Hip dysplasia, also known as developmental dislocation or congenital dislocation of the hip, is where socket of the hip joint doesn’t fully support the ball of the joint. The condition can create a gradual misalignment or dislocation of the hip, which can wear down cartilage and lead to early-onset osteoarthritis of the hip. A dysplastic hip can also lead to an acetabular labral tear (a torn labrum, which is a soft tissue that lines and secures the hip joint socket).

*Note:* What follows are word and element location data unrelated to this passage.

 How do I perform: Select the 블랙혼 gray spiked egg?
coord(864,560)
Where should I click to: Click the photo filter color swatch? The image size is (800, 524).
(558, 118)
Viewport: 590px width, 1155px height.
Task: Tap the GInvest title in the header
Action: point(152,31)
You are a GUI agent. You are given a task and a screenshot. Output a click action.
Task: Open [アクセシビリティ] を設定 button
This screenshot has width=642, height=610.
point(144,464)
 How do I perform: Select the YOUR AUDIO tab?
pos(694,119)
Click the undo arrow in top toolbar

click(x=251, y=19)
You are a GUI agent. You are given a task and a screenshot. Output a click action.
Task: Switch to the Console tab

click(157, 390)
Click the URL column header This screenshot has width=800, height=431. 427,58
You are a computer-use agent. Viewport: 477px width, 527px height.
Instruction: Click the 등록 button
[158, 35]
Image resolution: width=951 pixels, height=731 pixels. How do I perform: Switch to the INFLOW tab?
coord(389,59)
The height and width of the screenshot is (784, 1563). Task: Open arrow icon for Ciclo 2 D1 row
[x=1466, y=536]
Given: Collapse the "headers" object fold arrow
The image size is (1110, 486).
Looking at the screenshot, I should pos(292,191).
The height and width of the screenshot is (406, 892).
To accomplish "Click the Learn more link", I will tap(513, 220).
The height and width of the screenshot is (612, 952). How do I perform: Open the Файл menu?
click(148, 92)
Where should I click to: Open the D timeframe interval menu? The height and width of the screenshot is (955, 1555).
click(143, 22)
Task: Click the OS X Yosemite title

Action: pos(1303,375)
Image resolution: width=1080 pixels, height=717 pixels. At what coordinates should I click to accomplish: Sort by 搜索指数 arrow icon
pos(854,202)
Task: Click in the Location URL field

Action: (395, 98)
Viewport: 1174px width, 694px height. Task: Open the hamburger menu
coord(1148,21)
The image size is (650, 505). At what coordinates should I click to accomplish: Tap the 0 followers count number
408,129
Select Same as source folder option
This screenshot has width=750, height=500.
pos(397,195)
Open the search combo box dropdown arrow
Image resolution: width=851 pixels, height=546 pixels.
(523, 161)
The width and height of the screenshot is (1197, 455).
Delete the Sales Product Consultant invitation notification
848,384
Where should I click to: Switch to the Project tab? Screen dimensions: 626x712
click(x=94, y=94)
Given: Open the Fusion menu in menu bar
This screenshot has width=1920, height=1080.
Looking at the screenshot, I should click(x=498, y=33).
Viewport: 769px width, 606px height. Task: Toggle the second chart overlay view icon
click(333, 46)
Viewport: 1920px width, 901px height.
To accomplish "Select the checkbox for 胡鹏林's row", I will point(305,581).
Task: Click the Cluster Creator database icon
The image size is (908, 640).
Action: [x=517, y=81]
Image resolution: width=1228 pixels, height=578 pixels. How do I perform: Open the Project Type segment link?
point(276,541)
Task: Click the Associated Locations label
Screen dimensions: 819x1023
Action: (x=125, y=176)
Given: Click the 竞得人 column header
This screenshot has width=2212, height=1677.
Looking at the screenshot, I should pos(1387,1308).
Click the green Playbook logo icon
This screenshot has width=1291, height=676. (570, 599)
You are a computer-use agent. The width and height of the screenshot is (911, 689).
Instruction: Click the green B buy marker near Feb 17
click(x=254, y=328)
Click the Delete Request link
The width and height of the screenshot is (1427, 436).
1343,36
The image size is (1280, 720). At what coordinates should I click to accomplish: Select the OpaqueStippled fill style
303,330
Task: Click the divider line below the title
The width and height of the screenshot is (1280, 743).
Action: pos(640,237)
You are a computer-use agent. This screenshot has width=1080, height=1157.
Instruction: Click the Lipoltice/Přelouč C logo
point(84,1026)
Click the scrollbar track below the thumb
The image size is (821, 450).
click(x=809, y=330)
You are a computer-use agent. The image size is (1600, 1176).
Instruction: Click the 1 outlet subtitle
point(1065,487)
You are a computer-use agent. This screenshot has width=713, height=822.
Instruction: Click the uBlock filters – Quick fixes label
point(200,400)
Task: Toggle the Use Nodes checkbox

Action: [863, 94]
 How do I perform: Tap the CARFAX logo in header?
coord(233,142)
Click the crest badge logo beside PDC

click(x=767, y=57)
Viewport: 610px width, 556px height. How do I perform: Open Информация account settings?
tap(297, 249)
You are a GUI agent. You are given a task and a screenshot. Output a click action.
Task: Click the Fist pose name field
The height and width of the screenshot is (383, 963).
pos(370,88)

Symptoms of hip dysplasia include pain in the groin and/or on the side or back of the hip joint. These symptoms can be distinguished from "growing pains," which are most common in kids under 10. Growing pains in the legs, knees and hips are usually felt at night, after the child has been active during the day, but then go away by the next morning. In a more serious condition like hip dysplasia, the pain will remain constant or increase over time. A child or young adult with hip dysplasia may also hear a sound – usually characterized as clicking, snapping or popping – when moving the hip during activity. The patient may also develop a limp to avoid the pain.
To understand hip replacement, you need to understand the structure of the hip joint, a ball-and-socket joint. The ball, at the top of the femur (thighbone) is called the femoral head. The socket, called the acetabulum, is a part of the pelvis. The ball rotates in the socket, allowing the leg to move forward, backward, and sideways.
In a healthy hip, soft tissue called cartilage covers the ball and the socket to help them glide together smoothly. If this cartilage wears down or gets damaged, the bones scrape together and become rough. This causes pain and can make it difficult to walk.
There is a wide range of severity among hip dysplasia cases. Milder cases may not be noticed until adolescence or young adulthood. More severe cases can usually be detected during the perinatal period (shortly before or after birth). There are several risk factors that increase the likelihood of hip dysplasia in a prenatal or newborn child. For children who have one or more of these risk factors, it is recommended that an ultrasound be performed at around four to six weeks of age to see whether or not the hip is developing normally.
People with hip dysplasia don’t always need surgery. If the condition is diagnosed early (in the prenatal period or during infancy) it can often be treated effectively with bracing. A mild hip dysplasia may not require any treatment, but may need to be monitored as the child grows. In such cases, complications may never arise or they may arise only once the child becomes an adolescent or young adult.
For more serious cases, hip dysplasia in a skeletally immature child can be treated with a variety different surgical procedures of the pelvis and acetabulum. In a skeletally mature teenager or young adult, a procedure called periacetabular osteotomy (PAO) is done. In a PAO, portions of the pelvis are cut in order to reposition the acetabulum so that it gives better coverage to the femoral head. This surgery has great potential to prevent or delay hip arthritis, especially if it is performed prior to irreversible cartilage injury, such as a torn labrum.